Well, yes, it seems … This is one of the main reasons inflammation, as a concept, has become so ubiquitous and confusing in the past 20 years or so — this increasing awareness that nebulous, sometimes seemingly symptom-less inflammation could be, or is, a common root cause of diseases (again, like cancer, diabetes, heart disease, and dementia).
Is there a way to know for sure if I’m experiencing inflammation? Are there not tests??
For people who are concerned about inflammation, and/or who are at elevated risk of heart attack, there’s something called a C-reactive protein test (or a CRP test), which is a blood test that measures levels of a blood-plasma protein that can rise with (and signal) inflammation. A CRP test can indicate the general presence of infection or a chronic inflammatory disease, such as rheumatoid arthritis or systemic lupus. High levels of CRP are associated with a higher risk of heart attack.
Other biomarkers that can indicate inflammation include high levels of certain interleukins (which are inflammation-related types of white blood cell proteins). Low levels of albumin (a substance found in blood plasma) could also indicate inflammation. These biomarkers can also be tested in a lab.

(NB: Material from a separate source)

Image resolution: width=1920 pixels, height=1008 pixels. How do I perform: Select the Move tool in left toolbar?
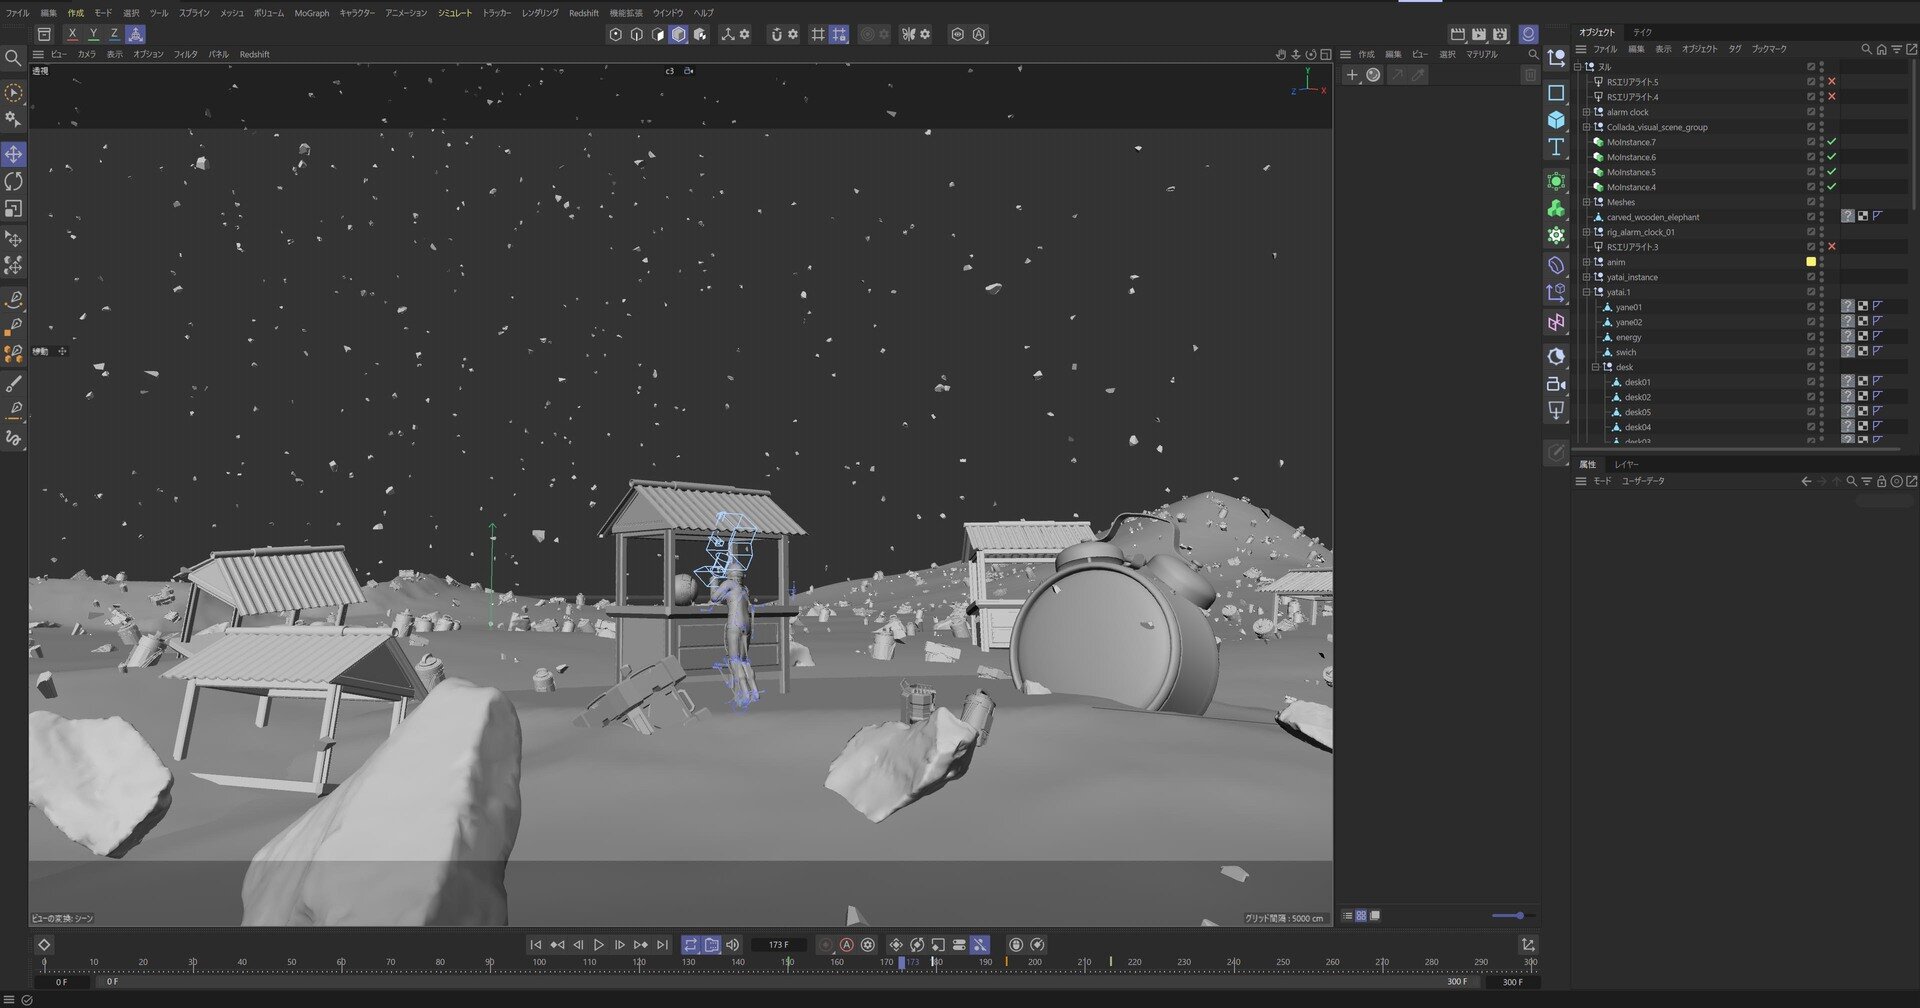tap(13, 154)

How can I prevent chronic inflammation?
No one is sure exactly what causes chronic inflammation (on a person-to-person basis), although obesity, smoking, excessive alcohol intake, and sedentary lifestyles are all associated with inflammation. So are certain genes and environmental causes (like air pollution).

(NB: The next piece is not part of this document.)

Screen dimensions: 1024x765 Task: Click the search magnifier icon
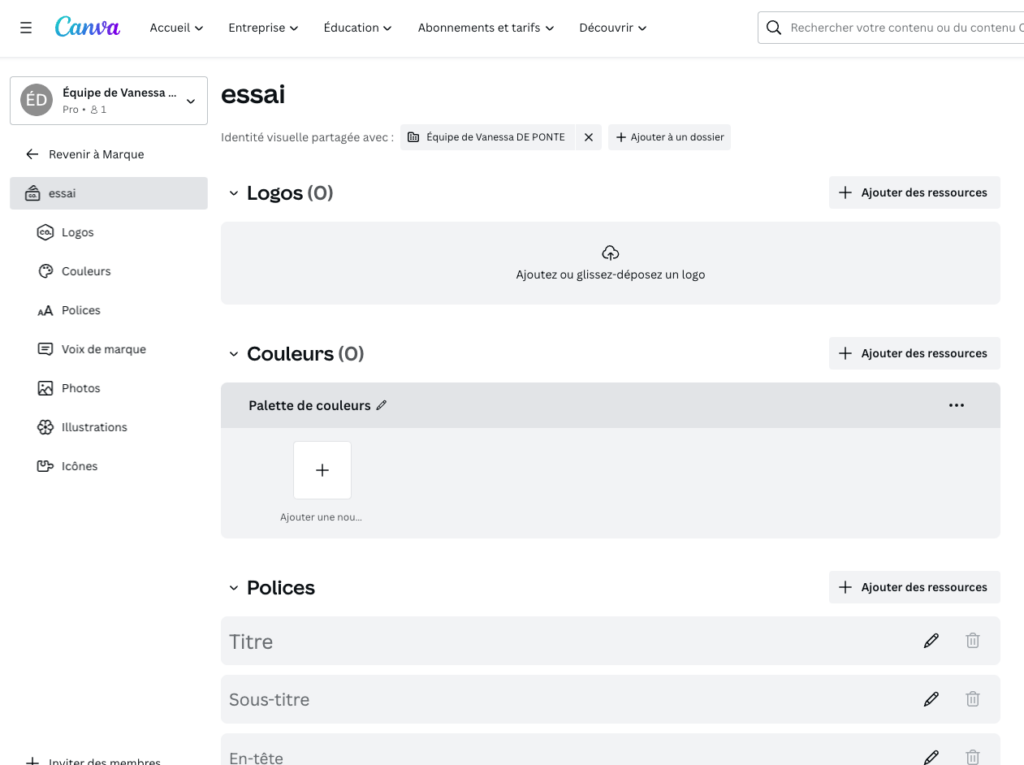click(x=773, y=27)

Eating well can help prevent inflammation. Exercise can help prevent it, too, in an almost inoculative kind of way. Well, that might be a stretch, but I liked the way this Johns Hopkins Health Review writer put it: “Exercising, which causes an acute inflammatory response in the short term, but an anti-inflammatory one when we regularly get moving, is another strong step to take.” This is essentially the concept of hormesis, which is the idea that a small dose of something stressful in the present can result in increased resistance to the same thing later on.
Other inflammation-lowering activities: sleeping and otherwise relaxing/lowering stress. On a smaller scale, taking care of your teeth and gums is important (brush, avoid sugar), and many doctors recommend avoiding mercury-heavy fish (like swordfish), since mercury exposure is also correlated with inflammation.

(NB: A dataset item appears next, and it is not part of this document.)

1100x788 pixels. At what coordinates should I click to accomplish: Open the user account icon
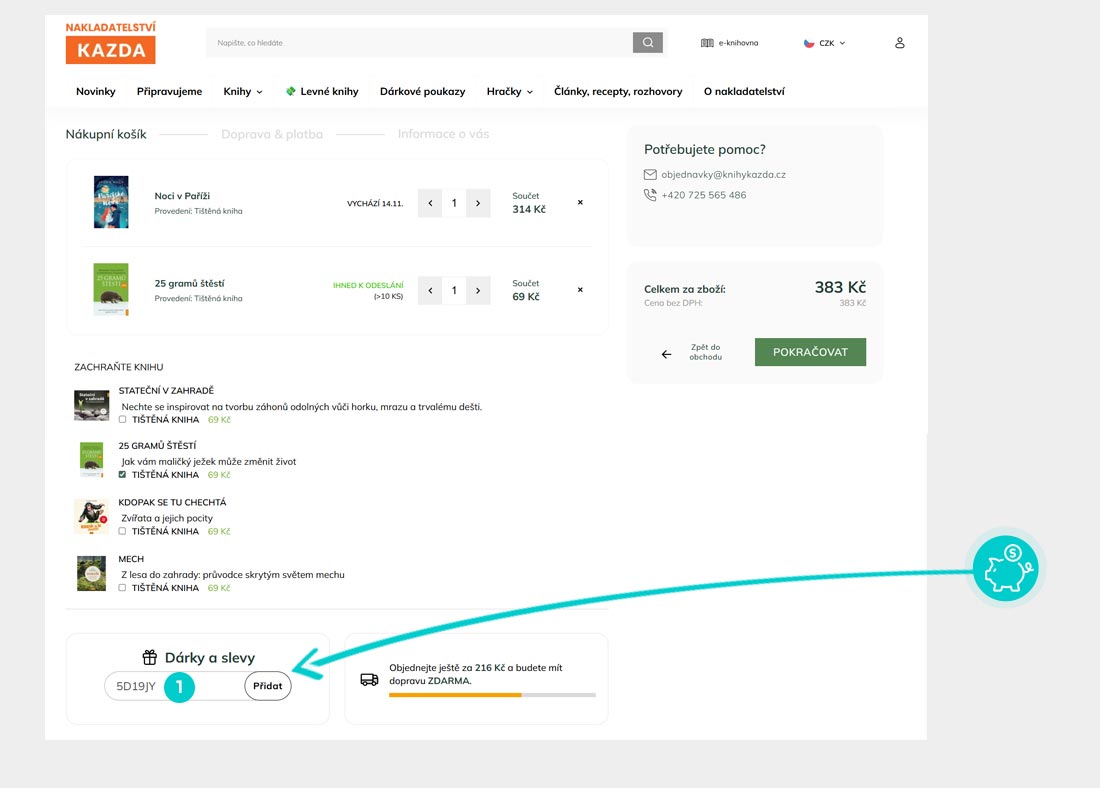[899, 43]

What other foods cause inflammation?
Different foods do different things to different people, but generally agreed-upon foods that can cause or contribute to inflammation include refined carbohydrates, fried foods, and sugar-sweetened beverages (like soda). Sugar causes the body to release inflammatory molecular messengers (called proinflammatory cytokines), while excessive amounts of saturated fat may also be linked to inflammation.
What foods prevent inflammation?
Similarly, foods that are commonly believed to be “anti-inflammatory” include vegetables (especially dark, leafy greens), fruits (especially berries), nuts, oily fish (salmon, mackerel, sardines), fiber-dense foods (whole grains, beans), olive oil, and green tea.
What about coffee?
Coffee might help prevent inflammation, although it appears to affect different people in different ways.
I feel like I’ve seen everywhere that turmeric is anti-inflammatory. How real is that? I hate turmeric.
Studies on the anti-inflammatory properties of turmeric (and the curcumin it contains) have been mixed; a large 2018 Canadian study (summarized in an accompanying editorial) found no anti-inflammatory benefit among postoperative patients taking turmeric.
Is anger inflammation?
Well, kind of. I included this as a joke at first, but mental stress — and specifically the stress hormone cortisol — is associated with higher levels of inflammation. Frequent bouts of anger (or long-lasting, low-simmering anger, or any feelings of stressful tension) could potentially contribute to chronic stress and, therefore, inflammation. A more likely culprit is long-lasting anxiety, although sometimes it can be hard to differentiate.
That is itself stressful and inflaming.
Can I step into a box that will quantify my exact levels of inflammation?
Just tell me if I’m inflamed.
We’re all probably a little inflamed.